══ DATA SUPPLIED

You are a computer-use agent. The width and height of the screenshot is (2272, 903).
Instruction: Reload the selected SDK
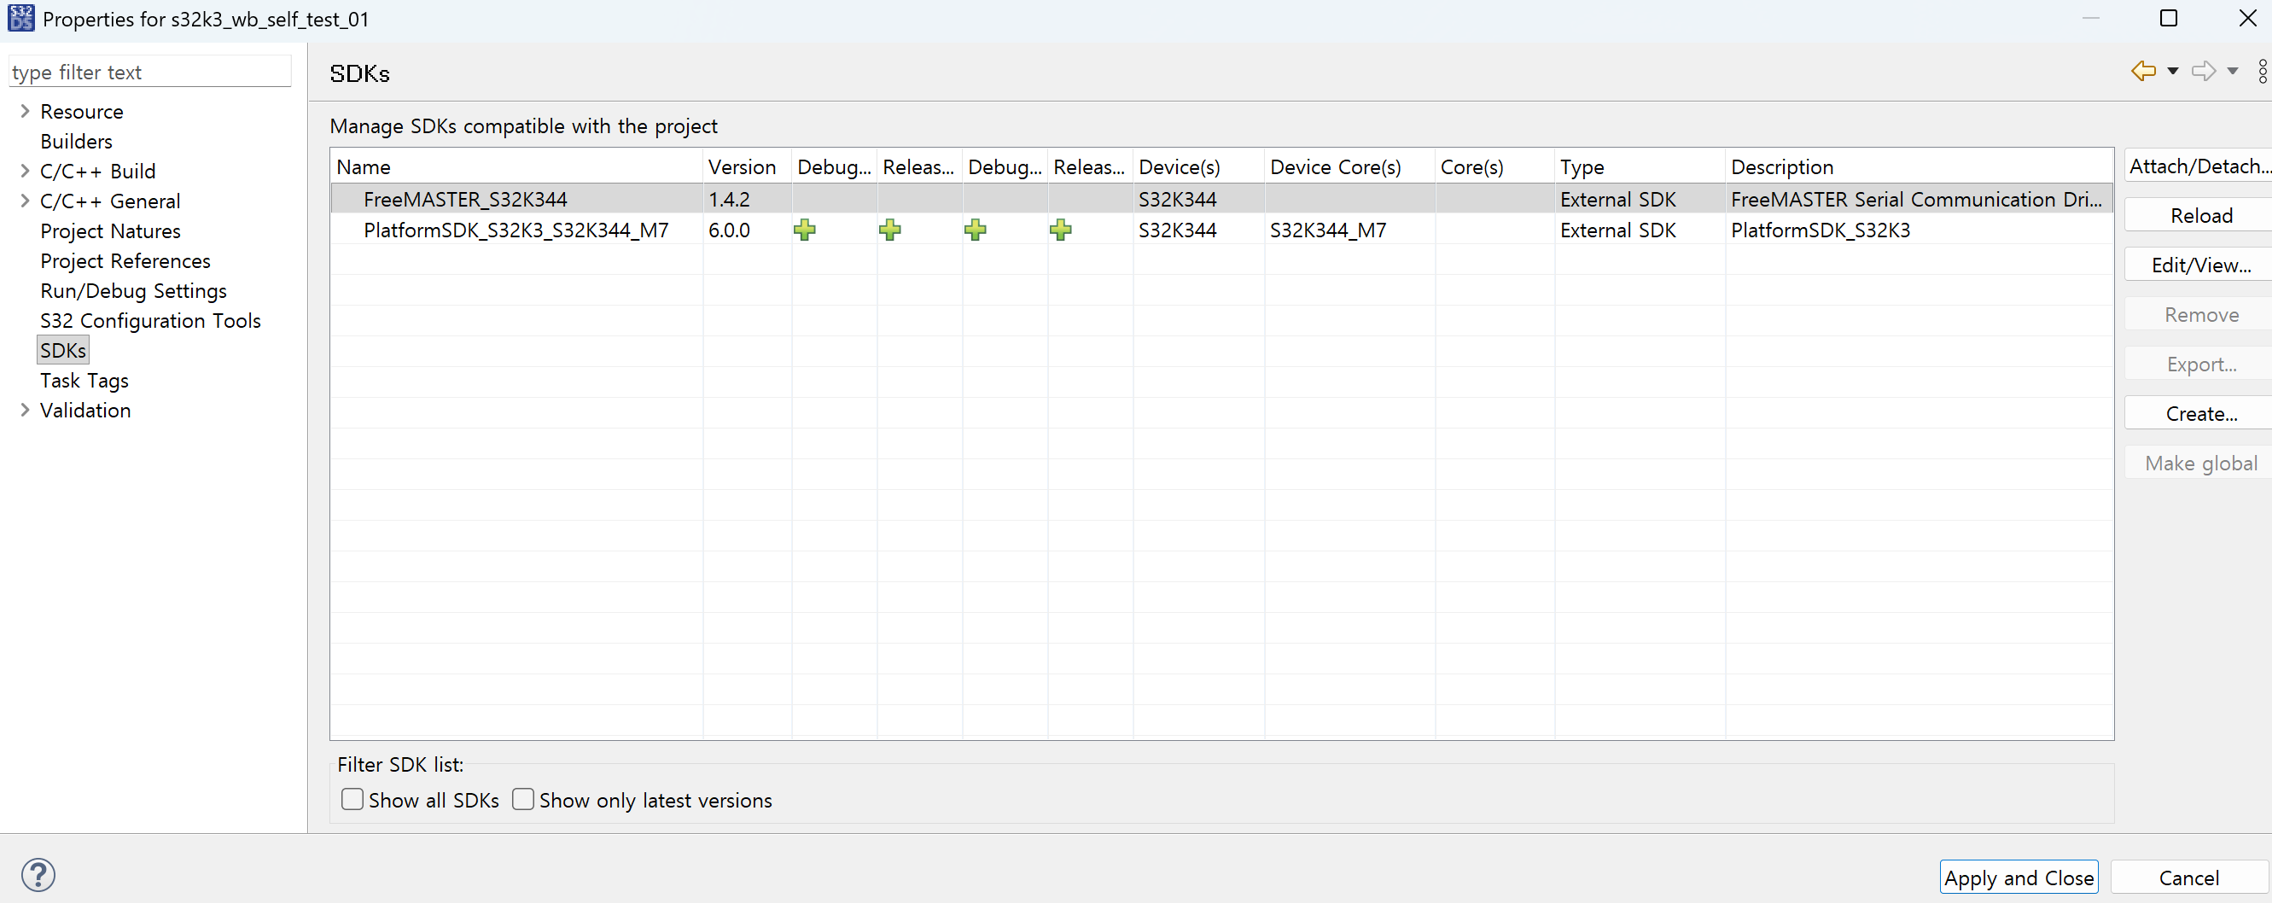point(2200,215)
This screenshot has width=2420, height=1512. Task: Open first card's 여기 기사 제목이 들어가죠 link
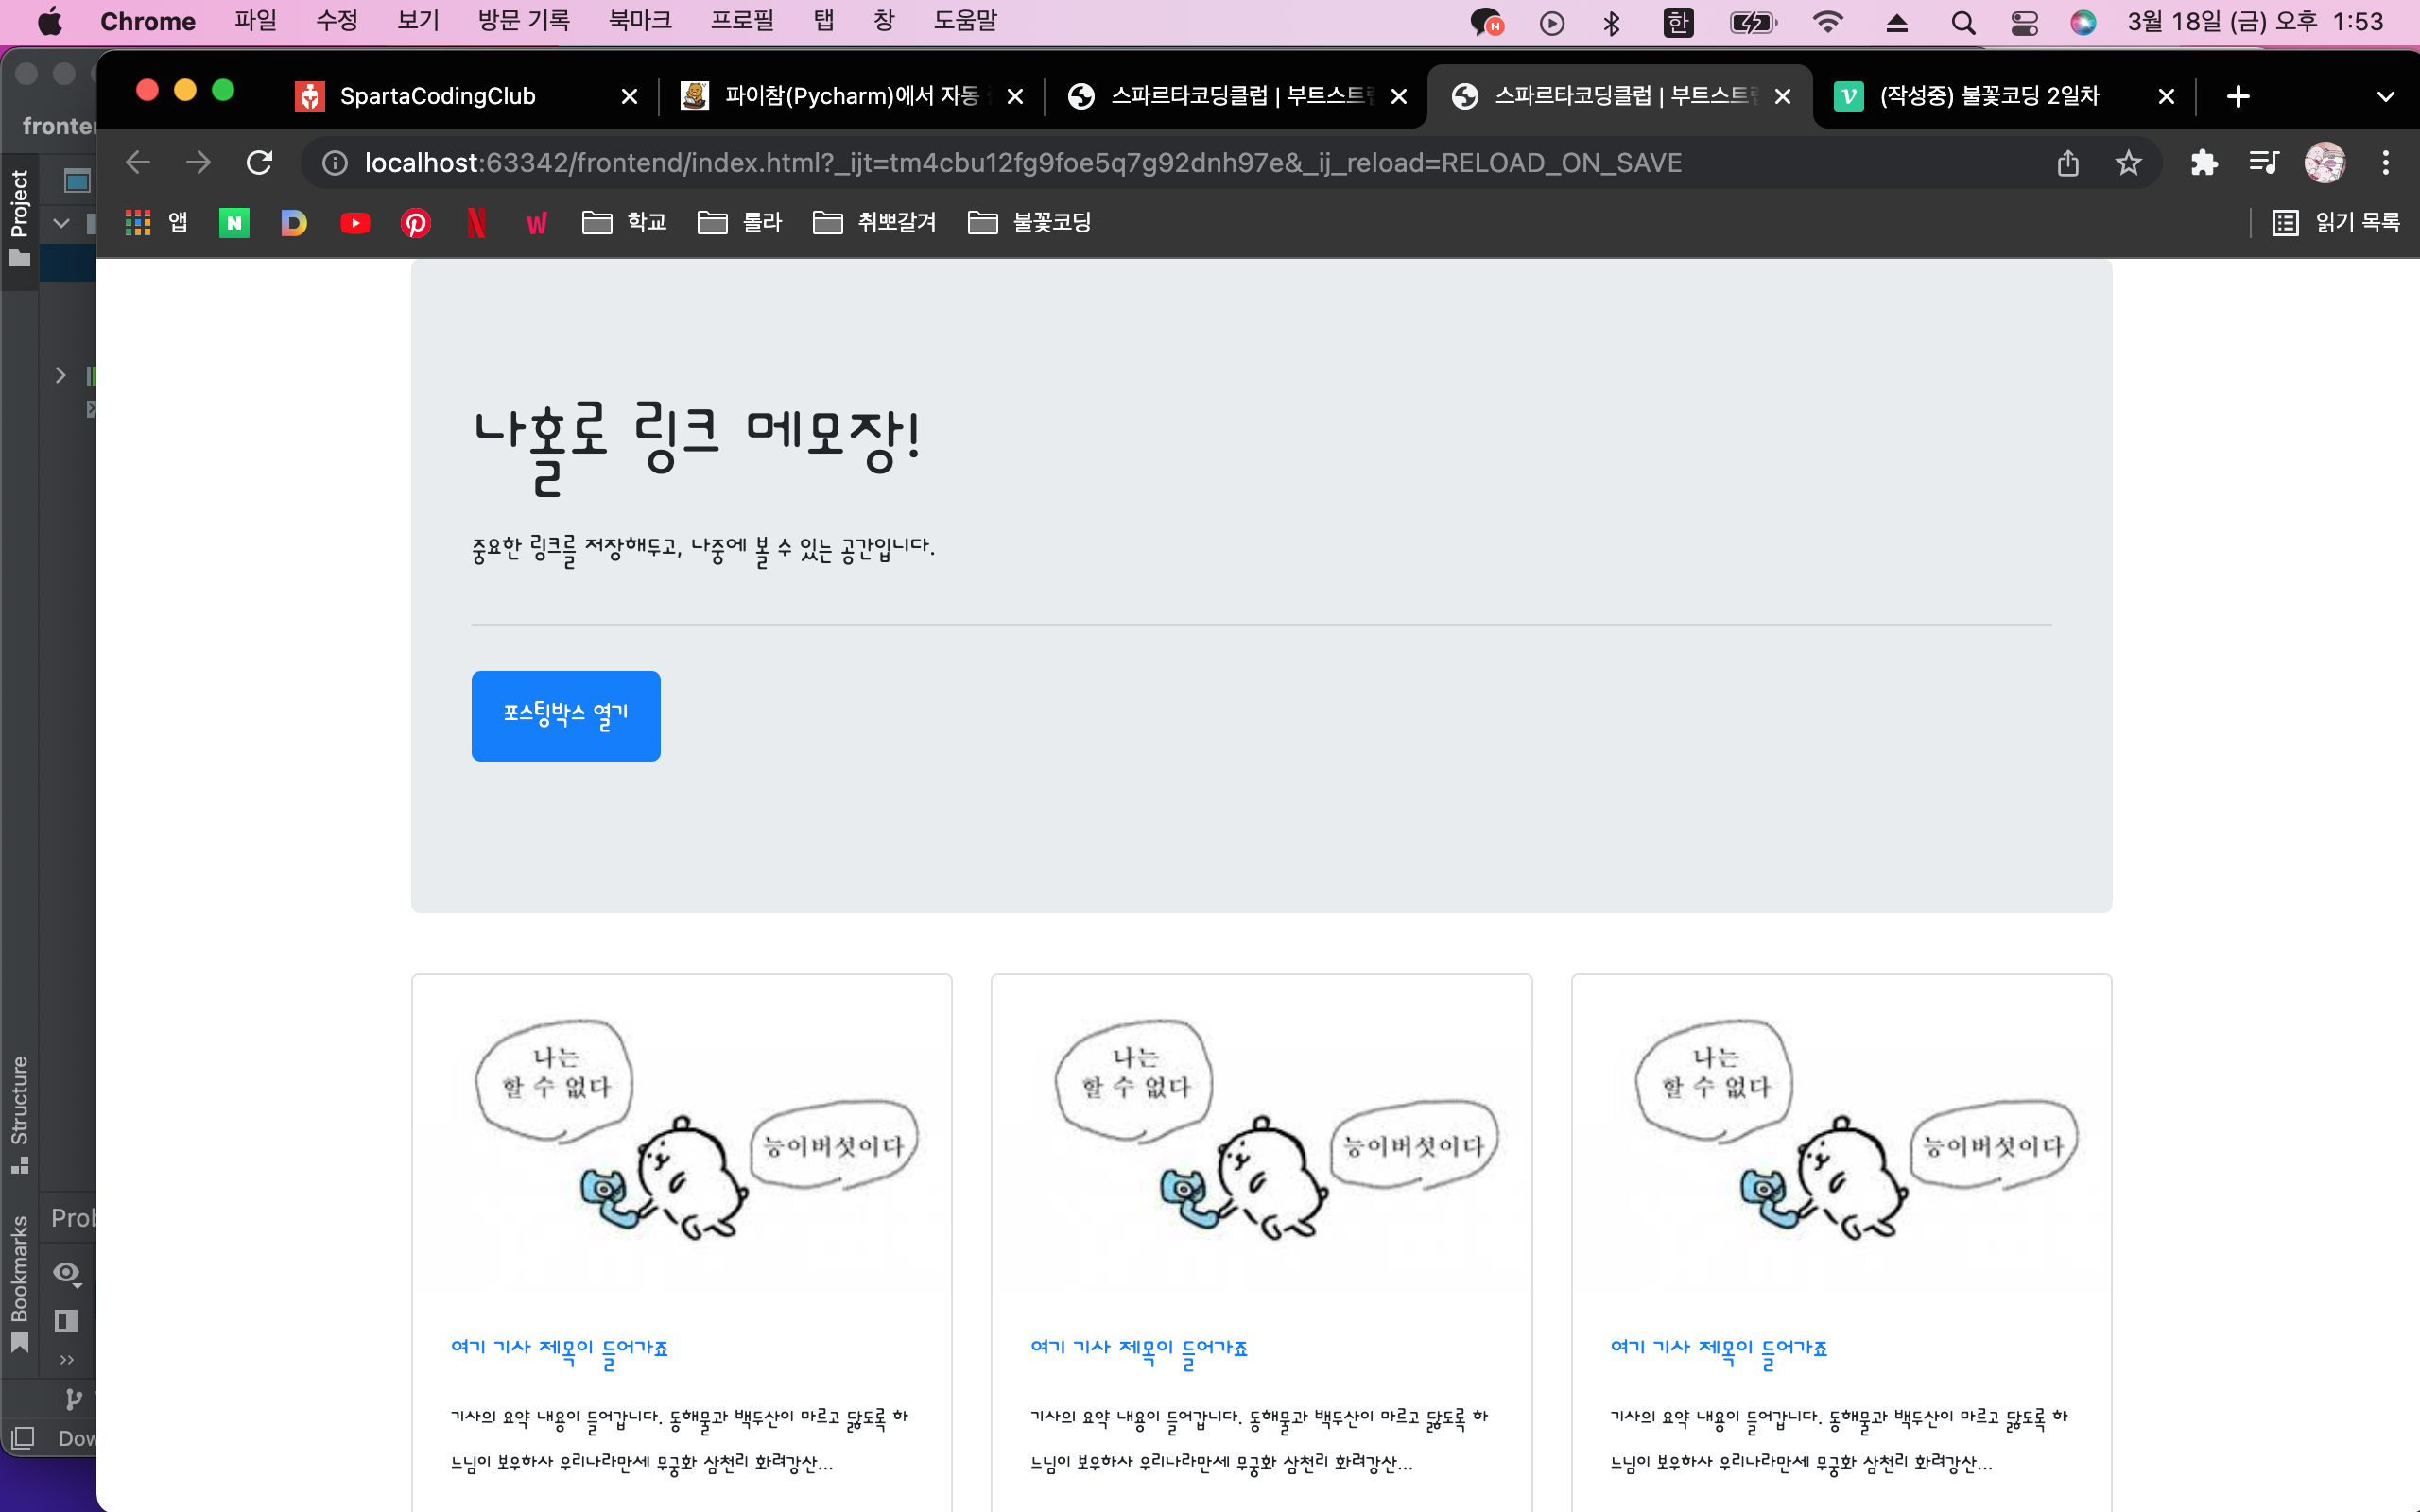click(x=559, y=1348)
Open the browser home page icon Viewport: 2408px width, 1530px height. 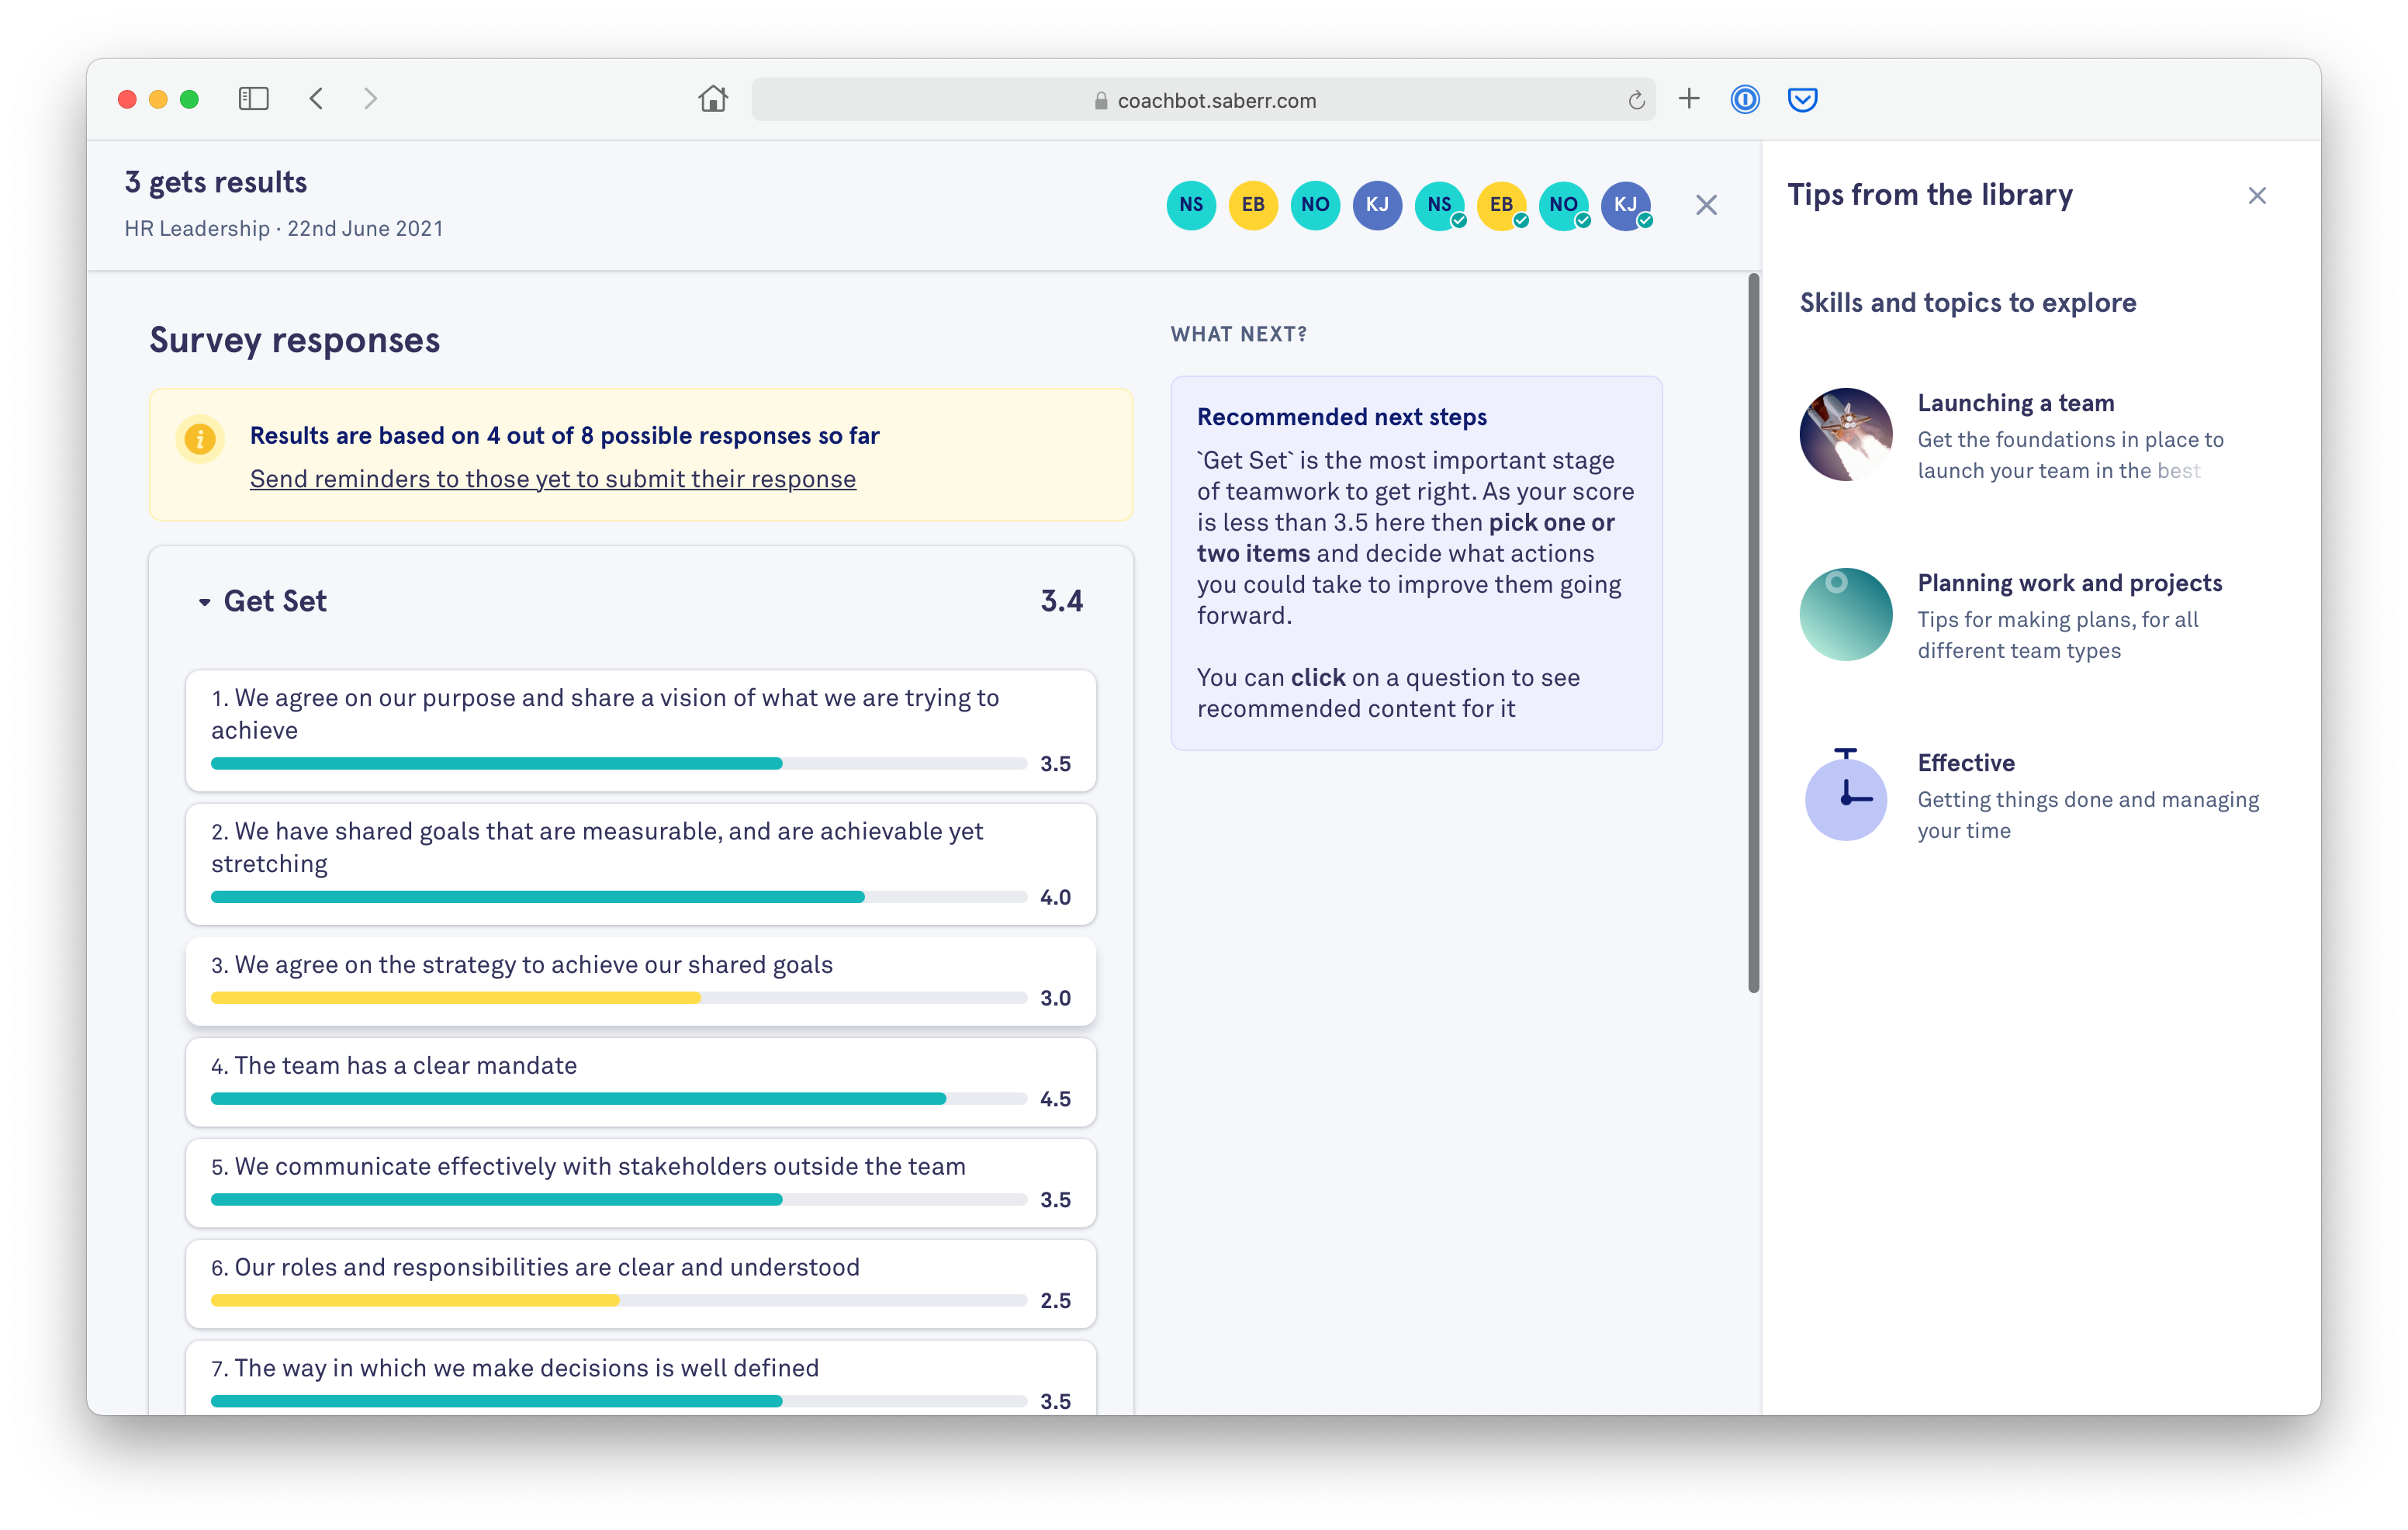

════

Without copying the pictures, transcribe the entries exactly.

**REPLY:**
You are a computer-use agent. The width and height of the screenshot is (2272, 903).
Instruction: Reload the selected SDK
point(2200,215)
This screenshot has width=2420, height=1512. Task: Open first card's 여기 기사 제목이 들어가죠 link
click(x=559, y=1348)
Open the browser home page icon Viewport: 2408px width, 1530px height. 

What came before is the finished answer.